Undaunted by this inconvenience, Walukaga argued that once a certificate has gone to university, it should never grow old. According to this creative theory of education, enrolling for a degree magically freezes time, suspends the law, and converts expiry dates into mere suggestions.
The Court was unimpressed.
Justice Simon Peter Kinobe, in what can only be described as a masterclass in judicial restraint, explained that the law does not operate on vibes, intentions, or enrollment letters. It operates on validity. And Walukaga’s validity had clocked out months earlier.
The timeline was merciless:
- Certificate issued: June 12, 2023
- Certificate expired: June 12, 2025
- NCHE equivalence issued: June 11, 2025 (a heroic last-minute effort)
- Nomination day: October 23, 2025 (four months late to the party)
In other words, Walukaga arrived at nomination day holding an academic ghost.
His lawyers attempted to summon the spirit back using a letter from the Islamic University in Uganda, written conveniently after the certificate had already expired and after the Electoral Commission had already said “no.” The Court responded with a firm reminder that letters do not override statutes, and universities do not issue legal extensions by sympathy.
Perhaps the most painful part of the judgment was the Court’s observation that once the Mature Age certificate expired, the NCHE equivalence collapsed instantly—like a roof built on a certificate-shaped sandcastle.
The Electoral Commission, often accused of many things, was applauded this time for doing the unthinkable: reading the expiry date.

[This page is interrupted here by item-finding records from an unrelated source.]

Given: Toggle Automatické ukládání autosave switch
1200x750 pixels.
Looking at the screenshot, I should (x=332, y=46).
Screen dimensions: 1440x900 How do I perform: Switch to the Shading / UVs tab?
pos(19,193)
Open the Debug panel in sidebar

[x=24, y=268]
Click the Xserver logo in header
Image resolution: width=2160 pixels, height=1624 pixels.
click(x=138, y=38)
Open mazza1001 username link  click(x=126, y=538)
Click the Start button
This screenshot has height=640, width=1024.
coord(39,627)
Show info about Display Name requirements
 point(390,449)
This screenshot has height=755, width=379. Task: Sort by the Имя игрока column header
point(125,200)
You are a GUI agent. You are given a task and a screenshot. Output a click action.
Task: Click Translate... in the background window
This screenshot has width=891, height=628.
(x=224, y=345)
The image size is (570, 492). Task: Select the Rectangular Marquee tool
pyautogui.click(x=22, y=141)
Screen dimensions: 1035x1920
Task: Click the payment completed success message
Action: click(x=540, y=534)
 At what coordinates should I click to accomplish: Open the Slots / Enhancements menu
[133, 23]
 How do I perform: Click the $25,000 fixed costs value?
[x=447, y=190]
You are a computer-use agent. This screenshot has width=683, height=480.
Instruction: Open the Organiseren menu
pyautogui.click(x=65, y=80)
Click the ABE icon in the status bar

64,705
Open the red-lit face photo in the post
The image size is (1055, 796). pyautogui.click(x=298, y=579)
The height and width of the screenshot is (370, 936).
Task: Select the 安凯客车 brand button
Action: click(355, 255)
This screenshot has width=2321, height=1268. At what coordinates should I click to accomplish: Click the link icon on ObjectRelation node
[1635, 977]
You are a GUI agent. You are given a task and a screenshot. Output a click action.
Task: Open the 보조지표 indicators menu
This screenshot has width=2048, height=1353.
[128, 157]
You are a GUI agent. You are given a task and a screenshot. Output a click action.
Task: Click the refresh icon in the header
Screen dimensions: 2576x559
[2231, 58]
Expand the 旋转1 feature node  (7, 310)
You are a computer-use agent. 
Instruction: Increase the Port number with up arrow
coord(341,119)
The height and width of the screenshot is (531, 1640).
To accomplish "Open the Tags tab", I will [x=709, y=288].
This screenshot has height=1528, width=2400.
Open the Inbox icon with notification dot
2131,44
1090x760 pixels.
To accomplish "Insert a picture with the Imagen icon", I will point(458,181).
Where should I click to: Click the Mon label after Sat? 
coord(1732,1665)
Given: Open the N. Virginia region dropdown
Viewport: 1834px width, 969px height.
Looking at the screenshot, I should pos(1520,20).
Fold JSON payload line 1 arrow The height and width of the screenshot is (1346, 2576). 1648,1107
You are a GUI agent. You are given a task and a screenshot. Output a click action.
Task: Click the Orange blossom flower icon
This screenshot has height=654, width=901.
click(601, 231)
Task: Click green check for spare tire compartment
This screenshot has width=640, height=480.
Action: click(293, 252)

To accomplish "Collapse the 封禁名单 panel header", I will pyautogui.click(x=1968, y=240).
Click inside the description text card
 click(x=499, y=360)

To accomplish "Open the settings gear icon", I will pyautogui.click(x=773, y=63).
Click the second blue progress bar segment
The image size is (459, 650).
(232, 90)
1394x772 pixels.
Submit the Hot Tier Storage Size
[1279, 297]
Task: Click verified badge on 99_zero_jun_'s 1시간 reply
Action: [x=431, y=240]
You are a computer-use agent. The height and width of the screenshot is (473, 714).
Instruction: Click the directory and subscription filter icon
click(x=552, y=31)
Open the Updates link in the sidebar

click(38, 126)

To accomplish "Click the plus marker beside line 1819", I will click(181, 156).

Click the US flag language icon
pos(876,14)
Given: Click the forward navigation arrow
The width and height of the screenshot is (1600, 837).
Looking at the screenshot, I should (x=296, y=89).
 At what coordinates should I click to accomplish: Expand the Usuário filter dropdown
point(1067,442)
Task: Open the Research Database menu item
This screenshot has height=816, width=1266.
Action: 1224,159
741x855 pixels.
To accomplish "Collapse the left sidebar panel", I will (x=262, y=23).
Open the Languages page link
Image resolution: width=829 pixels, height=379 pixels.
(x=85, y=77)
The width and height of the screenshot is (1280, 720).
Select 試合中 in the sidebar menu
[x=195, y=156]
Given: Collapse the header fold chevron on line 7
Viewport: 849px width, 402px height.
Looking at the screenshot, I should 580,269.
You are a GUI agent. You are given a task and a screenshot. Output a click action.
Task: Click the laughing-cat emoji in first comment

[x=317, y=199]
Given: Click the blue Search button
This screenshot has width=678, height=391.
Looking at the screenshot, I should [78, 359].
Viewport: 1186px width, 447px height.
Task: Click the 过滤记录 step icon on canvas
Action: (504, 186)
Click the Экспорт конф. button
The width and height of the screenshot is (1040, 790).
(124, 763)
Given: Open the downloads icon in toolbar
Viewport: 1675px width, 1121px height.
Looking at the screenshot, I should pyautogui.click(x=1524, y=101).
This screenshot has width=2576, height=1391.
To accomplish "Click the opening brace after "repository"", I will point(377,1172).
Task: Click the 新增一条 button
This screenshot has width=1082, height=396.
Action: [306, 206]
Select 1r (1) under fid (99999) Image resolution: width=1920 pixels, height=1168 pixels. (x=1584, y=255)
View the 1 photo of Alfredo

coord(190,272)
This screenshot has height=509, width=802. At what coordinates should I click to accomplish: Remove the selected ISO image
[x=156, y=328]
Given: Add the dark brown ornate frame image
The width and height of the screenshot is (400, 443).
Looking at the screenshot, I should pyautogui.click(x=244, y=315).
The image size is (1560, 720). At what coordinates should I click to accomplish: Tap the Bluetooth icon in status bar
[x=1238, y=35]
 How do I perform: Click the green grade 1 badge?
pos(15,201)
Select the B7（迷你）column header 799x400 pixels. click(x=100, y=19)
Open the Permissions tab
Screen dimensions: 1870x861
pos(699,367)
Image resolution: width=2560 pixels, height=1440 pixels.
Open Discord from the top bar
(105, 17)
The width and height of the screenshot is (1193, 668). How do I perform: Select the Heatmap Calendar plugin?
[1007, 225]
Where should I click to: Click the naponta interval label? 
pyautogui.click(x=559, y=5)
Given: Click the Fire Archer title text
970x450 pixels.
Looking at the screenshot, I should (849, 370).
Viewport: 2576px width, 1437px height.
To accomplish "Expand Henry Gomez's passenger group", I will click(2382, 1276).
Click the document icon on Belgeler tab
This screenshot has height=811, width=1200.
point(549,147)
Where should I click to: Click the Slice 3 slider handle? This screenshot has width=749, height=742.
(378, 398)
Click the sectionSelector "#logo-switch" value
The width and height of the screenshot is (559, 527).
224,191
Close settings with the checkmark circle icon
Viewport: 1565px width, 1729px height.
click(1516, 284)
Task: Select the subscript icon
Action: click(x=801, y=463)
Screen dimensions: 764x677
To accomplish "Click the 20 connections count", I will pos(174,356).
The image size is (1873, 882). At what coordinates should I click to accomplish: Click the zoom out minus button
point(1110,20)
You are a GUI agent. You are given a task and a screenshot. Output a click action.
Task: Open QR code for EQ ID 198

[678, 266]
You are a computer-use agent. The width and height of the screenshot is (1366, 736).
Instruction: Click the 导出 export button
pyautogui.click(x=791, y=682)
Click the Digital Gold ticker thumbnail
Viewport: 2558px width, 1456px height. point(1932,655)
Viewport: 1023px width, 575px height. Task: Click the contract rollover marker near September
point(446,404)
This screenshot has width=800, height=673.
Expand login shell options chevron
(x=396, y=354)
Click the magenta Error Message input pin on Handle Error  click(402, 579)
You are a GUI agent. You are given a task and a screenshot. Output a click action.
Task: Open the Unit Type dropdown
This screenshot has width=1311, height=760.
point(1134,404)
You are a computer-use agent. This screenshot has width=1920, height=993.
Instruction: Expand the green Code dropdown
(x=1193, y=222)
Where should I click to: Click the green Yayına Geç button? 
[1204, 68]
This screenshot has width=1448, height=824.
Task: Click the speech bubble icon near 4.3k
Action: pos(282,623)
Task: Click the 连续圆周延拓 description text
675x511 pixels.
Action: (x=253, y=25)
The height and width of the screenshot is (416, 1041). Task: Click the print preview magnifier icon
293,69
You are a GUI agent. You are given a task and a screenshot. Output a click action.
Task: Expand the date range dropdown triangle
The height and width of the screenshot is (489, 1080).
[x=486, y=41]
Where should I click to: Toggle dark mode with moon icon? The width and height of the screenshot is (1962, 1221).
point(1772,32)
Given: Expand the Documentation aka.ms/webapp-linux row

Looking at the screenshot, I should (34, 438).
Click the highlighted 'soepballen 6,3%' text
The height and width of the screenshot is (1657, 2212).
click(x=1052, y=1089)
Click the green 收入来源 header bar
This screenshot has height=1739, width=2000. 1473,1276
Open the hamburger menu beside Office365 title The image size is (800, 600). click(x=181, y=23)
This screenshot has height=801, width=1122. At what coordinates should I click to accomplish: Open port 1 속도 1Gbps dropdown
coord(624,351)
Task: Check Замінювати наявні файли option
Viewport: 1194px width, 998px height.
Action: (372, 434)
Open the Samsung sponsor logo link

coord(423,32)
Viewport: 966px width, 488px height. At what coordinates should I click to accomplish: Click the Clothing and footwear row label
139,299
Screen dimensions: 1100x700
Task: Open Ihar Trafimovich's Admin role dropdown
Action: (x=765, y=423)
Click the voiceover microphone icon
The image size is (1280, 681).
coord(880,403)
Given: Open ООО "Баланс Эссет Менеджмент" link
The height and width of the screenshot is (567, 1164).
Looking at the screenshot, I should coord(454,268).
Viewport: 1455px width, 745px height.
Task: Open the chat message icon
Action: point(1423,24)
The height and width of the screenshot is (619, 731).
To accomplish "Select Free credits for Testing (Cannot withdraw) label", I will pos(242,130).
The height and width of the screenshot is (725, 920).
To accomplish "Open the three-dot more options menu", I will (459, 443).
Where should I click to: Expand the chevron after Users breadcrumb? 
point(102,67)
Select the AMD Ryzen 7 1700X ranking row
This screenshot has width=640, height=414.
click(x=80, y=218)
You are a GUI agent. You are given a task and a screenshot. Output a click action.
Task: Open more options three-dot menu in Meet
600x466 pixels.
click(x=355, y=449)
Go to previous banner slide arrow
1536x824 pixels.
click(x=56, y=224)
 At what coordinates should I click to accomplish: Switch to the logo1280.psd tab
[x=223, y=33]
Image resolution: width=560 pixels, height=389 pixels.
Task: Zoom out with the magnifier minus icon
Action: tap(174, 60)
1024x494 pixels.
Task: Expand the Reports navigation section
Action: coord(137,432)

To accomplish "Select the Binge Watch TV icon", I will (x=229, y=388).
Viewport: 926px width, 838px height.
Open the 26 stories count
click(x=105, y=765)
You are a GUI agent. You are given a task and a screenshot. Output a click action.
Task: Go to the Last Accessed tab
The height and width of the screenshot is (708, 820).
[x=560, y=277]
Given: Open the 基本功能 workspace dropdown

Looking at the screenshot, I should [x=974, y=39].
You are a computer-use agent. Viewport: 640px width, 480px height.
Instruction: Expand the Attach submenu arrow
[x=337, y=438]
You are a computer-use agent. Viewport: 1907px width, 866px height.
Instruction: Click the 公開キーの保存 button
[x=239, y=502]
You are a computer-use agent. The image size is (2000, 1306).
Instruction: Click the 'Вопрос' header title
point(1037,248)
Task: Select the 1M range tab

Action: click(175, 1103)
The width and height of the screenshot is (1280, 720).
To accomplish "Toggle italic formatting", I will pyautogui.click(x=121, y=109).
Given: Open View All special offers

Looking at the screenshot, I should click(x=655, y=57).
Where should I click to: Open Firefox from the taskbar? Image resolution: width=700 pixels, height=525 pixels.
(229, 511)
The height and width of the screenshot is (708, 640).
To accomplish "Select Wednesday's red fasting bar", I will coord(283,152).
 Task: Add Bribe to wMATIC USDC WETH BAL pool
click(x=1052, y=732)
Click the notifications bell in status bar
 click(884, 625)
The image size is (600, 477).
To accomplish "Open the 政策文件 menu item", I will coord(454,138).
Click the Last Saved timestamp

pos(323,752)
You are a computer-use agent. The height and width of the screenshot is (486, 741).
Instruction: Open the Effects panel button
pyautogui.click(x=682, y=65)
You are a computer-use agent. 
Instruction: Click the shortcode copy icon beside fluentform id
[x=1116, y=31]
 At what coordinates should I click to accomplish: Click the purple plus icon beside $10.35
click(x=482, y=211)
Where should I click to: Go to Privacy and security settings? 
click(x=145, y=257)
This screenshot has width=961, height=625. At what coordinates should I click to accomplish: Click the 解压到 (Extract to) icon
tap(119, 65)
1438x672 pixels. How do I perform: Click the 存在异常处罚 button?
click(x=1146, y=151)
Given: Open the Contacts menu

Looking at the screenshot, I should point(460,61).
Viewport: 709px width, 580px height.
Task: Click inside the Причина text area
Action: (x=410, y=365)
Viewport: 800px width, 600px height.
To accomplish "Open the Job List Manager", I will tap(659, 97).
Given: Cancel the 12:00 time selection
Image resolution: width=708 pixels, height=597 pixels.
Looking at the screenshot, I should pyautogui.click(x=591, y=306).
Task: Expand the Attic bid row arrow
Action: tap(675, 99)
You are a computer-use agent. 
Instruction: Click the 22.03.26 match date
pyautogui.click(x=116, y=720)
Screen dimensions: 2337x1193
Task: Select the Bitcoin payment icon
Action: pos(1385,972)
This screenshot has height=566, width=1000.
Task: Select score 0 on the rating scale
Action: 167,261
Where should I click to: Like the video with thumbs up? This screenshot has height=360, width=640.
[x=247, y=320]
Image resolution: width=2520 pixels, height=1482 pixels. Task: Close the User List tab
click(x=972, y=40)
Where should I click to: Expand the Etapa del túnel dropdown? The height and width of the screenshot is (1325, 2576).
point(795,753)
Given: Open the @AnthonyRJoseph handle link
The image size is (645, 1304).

In the end, Walukaga’s petition was dismissed, not because he lacked ambition, effort, or legal representation—but because he ran for Parliament with a qualification that had already left the building.
The Court declined to award costs, possibly out of mercy, or perhaps because the real price had already been paid in public embarrassment.
As Busiro East moves on, one lesson is now firmly written into Uganda’s electoral history:
👉 Parliament is elected by voters,
👉 Qualifications are verified by law,
👉 And certificates do not age like fine wine.
For future aspirants, experts now recommend a radical new campaign strategy:
Check your documents. Then check the dates. Then check them again.